- Folgendes bearbeiten
A: Welchen Nachteil des Command-not-found-Wegs nennt mv im Textauszug neben der Ineffizienz?
B: Übernimm aus dem Textauszug wortgetreu alles von "Ich will nicht" bis hinunter zu "nein, dann Fehler.".

- Textauszug
========================================================================

Ich will nicht jedes mal ein Alias anlegen.

Wenn ein "command not found" auftritt, soll er schauen ob ssh möglich ist, wenn ja, dann tus, wenn nein, dann Fehler.

Der Command Not Found Handler ist genau das was ich suche  :Smile: 

Danke euch beiden! Das Ergebnis kommt die Tage, sobald ich dazu komme, das zu schreiben  :Smile: 

----------

## bell

Command not found Daemon, nach Lennards Art  :Wink: 

----------

## cryptosteve

Lennart? (Poettering?) Oder wen meinst Du jetzt - und was überhaupt genau? ;D

----------

## franzf

 *cryptosteve wrote:*   

> Lennart? (Poettering?) Oder wen meinst Du jetzt - und was überhaupt genau? ;D

 

Ich weiß nicht ob der smiley am Ende implizit ein "i know and agree and it's funny" darstellen soll, drum meine Interpretation:

Lennarts (ja, Poettering) Lösung zu so ziemlich jedem Problem ist ein neuer daemon. Egal wie sinnig das auf den zweiten Blick auch ist.

----------

## mv

Der "Command-not-found"-Weg ist nicht nur ineffizient, sondern hat auch den Nachteil, dass Du dann keine sinnvolle Zeilenvervollständigung bekommst. Ich würde den Alias-Weg vorziehen, den Du ja automatisieren kannst: Du schreibst Dir einfach in "skript", das die entsprechenden aliase zur Laufzeit erstellt - damit bekommst Du dann sogar die richtige Ergänzung der verfügbaren Namen (sowie natürlich ohnehin der Kommandos, die danach kommen), und mit Dingen wie zsh-syntax-highlighting kannst Du den Alias farblich markieren. Wenn dadurch der Shell-Start nervig lange dauert, kannst Du das skript notfalls immer noch an ein erstmaliges command-not-found koppeln.

----------

========================================================================

- Datenabschnitt
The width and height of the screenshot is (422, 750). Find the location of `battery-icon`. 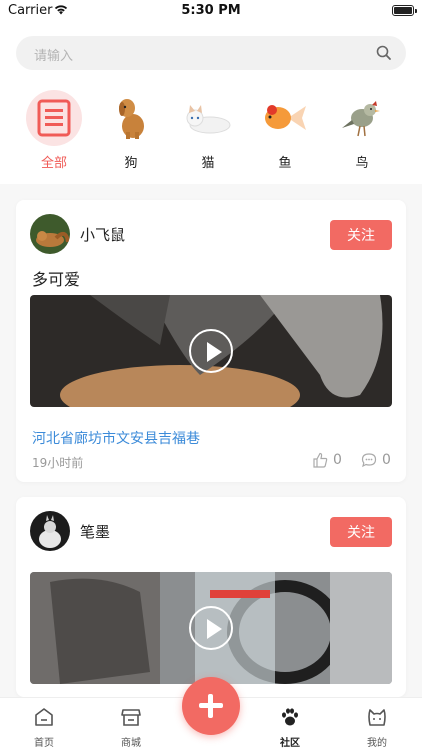

battery-icon is located at coordinates (404, 10).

========================================================================

- Lösungen unten
A: Man bekommt keine sinnvolle Zeilenvervollständigung.

B:
Ich will nicht jedes mal ein Alias anlegen.

Wenn ein "command not found" auftritt, soll er schauen ob ssh möglich ist, wenn ja, dann tus, wenn nein, dann Fehler.